Seeing success

Dr. Matthew T. Tennant in Cameroon

Edmonton ophthalmologist Dr. Matthew T. Tennant and a medical team from Edmonton’s Royal Alexandra Hospital help restore vision for those crippled by blindness in Cameroon.

Here in Edmonton I may see one or two very complex cases each year...But in Cameroon every single case was difficult and complex.

Although a diagnosis or retinal disease is always frightening, here in Canada it can usually be treated quickly. But in developing nations like Cameroon, where there are few specialists and limited medical facilities, the diagnosis often means permanent blindness.

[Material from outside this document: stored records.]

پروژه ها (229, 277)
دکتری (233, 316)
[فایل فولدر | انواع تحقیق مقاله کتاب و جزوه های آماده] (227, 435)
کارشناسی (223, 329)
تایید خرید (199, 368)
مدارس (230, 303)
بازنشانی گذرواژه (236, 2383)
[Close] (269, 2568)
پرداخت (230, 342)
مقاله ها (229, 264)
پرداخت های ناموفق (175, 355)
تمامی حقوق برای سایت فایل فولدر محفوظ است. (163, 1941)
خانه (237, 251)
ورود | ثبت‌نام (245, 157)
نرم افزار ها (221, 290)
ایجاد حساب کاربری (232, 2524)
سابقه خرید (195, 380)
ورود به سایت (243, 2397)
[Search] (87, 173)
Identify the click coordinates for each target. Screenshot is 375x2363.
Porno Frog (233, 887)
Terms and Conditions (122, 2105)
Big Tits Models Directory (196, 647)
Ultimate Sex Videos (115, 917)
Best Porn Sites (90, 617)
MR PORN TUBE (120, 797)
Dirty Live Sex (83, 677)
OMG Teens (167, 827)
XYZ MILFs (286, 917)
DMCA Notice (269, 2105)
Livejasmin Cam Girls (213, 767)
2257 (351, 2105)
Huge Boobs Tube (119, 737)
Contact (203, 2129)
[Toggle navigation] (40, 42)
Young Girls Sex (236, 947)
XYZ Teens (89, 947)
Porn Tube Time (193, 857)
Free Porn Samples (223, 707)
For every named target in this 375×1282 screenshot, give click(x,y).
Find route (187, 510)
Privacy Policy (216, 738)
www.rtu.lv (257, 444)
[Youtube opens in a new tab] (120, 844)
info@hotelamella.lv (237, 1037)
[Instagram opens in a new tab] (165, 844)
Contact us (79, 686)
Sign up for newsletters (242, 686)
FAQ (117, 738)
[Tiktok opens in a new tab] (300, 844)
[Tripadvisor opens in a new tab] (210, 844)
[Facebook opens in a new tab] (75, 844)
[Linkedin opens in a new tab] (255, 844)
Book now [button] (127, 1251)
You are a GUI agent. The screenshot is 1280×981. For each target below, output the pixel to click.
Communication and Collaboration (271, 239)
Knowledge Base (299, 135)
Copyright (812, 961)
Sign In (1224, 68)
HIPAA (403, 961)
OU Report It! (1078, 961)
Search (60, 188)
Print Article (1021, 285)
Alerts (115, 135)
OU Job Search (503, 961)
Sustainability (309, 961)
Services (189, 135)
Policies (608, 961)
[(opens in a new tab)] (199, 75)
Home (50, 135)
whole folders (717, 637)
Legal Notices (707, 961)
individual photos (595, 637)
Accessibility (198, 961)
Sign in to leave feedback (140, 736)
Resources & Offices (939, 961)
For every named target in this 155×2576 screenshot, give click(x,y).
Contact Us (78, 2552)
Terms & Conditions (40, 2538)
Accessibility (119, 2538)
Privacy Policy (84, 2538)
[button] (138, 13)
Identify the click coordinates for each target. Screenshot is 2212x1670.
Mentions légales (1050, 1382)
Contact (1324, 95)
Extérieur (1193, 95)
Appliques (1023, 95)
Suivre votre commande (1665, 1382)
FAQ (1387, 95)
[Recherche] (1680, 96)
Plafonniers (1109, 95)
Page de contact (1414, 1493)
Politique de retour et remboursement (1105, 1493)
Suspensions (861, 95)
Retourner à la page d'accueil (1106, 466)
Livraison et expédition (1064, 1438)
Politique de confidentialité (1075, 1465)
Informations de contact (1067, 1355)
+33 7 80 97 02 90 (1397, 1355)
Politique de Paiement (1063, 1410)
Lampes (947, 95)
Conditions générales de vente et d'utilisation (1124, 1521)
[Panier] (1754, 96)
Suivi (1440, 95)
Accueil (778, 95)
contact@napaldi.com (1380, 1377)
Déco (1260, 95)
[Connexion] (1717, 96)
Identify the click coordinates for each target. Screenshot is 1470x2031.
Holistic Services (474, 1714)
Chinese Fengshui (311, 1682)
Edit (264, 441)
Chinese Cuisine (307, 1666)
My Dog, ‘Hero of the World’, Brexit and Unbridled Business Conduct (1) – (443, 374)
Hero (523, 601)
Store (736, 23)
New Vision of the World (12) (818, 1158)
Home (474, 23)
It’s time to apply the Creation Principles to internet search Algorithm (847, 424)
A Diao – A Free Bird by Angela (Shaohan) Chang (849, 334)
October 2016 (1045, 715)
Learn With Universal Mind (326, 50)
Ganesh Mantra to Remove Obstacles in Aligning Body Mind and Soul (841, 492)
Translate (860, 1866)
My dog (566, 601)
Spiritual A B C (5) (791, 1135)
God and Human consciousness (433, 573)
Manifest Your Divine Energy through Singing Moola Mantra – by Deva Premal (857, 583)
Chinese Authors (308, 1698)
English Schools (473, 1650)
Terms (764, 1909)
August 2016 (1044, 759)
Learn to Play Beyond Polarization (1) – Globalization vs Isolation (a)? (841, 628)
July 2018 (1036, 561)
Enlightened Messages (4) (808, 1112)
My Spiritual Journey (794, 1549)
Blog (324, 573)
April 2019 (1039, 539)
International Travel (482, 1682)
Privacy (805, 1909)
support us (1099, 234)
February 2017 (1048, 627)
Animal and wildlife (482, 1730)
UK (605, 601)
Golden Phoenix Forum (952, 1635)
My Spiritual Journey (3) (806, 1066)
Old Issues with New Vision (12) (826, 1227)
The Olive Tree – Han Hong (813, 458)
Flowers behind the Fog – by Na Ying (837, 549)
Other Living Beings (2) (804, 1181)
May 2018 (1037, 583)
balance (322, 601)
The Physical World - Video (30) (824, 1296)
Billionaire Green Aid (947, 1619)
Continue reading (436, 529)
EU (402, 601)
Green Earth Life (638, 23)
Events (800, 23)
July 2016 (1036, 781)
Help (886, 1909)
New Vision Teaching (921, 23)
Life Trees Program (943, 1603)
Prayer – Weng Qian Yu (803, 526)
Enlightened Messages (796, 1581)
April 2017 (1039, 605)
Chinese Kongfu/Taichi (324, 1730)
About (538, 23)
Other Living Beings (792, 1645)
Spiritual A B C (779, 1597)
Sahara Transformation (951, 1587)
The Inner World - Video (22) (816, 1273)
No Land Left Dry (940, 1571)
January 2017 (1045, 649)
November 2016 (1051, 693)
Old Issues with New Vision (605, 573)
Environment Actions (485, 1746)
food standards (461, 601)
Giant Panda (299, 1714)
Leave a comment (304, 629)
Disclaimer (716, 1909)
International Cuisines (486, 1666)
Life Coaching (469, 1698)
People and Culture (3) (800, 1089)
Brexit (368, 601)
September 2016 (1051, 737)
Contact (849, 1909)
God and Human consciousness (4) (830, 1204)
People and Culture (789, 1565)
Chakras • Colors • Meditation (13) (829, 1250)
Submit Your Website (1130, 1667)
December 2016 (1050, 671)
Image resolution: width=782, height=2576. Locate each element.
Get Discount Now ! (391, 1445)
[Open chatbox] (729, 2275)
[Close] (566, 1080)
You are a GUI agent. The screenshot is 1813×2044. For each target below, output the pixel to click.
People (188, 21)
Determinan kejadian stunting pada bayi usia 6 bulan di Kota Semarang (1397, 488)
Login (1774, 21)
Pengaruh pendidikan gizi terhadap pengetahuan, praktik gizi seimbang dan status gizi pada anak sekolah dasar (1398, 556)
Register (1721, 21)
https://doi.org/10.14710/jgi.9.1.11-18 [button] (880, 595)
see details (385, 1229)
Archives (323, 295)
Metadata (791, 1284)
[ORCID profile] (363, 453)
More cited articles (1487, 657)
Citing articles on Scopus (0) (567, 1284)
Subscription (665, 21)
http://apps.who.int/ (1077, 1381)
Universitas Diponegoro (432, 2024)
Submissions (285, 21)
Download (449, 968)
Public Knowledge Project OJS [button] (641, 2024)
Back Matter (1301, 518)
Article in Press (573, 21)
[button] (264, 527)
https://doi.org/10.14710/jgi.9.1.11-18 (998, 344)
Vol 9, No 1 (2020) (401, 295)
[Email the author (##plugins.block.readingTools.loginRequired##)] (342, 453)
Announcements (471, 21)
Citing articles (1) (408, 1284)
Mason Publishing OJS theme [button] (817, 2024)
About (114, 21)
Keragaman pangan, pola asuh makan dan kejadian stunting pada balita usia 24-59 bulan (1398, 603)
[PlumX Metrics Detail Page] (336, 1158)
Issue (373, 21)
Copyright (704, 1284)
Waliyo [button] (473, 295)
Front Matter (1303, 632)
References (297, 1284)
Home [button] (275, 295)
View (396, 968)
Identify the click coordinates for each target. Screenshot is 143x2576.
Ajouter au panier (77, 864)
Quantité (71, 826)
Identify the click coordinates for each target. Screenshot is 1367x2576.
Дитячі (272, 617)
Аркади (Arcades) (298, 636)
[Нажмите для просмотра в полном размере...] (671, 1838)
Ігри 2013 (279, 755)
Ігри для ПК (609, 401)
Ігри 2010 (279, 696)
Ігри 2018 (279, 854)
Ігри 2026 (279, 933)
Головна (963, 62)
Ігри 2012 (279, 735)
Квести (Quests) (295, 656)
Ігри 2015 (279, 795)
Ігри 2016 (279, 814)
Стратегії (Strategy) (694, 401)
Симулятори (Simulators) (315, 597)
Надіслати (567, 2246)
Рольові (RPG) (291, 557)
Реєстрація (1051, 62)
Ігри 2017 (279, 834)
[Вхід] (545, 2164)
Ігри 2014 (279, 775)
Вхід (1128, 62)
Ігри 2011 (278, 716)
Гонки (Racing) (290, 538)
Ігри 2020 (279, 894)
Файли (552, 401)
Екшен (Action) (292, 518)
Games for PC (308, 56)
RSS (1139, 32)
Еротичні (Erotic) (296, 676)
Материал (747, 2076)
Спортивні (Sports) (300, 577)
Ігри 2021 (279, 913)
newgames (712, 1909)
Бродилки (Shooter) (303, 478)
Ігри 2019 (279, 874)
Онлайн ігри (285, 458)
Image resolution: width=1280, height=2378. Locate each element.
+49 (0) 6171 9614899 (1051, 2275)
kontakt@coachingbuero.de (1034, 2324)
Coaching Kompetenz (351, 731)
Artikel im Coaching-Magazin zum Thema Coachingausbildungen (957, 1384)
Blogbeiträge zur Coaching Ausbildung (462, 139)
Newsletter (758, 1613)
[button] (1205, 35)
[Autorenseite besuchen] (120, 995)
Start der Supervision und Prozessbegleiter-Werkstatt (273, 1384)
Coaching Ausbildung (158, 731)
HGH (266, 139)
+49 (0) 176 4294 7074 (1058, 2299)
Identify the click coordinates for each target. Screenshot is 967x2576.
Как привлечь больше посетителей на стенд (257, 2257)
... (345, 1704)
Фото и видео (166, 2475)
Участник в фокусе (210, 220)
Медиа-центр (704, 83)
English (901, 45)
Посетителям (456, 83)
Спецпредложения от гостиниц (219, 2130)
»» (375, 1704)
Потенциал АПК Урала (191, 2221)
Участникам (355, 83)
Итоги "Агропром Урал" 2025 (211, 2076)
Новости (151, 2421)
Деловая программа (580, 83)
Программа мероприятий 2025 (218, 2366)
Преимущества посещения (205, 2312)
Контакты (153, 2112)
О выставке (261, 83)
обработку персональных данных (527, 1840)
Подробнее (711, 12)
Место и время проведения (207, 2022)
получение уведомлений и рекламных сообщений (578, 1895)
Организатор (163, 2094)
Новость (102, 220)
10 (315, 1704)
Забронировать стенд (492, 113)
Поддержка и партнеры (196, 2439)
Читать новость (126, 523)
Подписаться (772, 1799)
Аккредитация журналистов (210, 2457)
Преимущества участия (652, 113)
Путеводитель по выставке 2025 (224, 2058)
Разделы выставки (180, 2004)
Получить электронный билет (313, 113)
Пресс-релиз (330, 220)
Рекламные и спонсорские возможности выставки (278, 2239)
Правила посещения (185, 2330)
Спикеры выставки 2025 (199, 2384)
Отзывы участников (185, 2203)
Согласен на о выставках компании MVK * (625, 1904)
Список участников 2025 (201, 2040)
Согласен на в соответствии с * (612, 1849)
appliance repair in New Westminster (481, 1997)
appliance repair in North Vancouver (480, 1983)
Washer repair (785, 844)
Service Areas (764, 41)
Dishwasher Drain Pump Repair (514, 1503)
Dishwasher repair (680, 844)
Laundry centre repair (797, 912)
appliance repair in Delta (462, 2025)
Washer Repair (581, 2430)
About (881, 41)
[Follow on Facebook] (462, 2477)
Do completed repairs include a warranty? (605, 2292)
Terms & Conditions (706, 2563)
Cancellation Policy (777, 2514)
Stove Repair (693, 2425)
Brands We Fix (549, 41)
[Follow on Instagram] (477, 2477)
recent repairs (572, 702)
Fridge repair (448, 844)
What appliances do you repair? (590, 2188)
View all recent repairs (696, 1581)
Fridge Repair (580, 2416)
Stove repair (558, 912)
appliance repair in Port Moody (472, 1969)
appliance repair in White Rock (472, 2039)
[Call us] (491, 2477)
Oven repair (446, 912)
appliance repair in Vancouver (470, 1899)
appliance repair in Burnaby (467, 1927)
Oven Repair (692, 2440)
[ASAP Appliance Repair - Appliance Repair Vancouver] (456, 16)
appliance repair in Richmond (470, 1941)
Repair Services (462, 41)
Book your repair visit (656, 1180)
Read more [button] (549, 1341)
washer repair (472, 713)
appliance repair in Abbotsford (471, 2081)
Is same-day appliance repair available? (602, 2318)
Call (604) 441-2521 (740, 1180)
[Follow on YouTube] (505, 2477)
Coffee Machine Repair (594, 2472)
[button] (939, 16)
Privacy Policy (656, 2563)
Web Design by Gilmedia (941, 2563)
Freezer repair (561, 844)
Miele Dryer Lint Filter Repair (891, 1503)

Dr. Tennant's project in CameroonThat’s what motivated a medical team from Edmonton’s Royal Alexandra Hospital to travel to Mutengene, Cameroon, in early April to help save and restore sight for local patients.

“Here in Edmonton I may see one or two very complex cases each year,” explains Dr. Matthew T. Tennant, an Edmonton retinal specialist, surgeon and associate clinical professor at the University of Alberta. “But in Cameroon every single case was difficult and complex.”

He notes that many patients had been living with retinal detachments for a number of years, and one patient in particular, who hadn’t been able to see since age five, had her sight restored by the team at age 25.

During their four days in surgery the team completed 32 separate complex surgeries dealing with retinal detachments. Although it was a daunting schedule, Dr. Tennant found the hardest part was not being able to accommodate everyone. “People came from a long way away and were very patient in waiting to be seen.”

The trip was prompted by an invitation from a former retina fellow at the University of Alberta who returned to Cameroon. “It was a great experience and something I’d love to do again, especially if we can travel as a team.

Working together, with the equipment we were able to bring, it was literally like working here at home. And being able to do what we do for people who would never have access to this kind of care is pretty incredible.”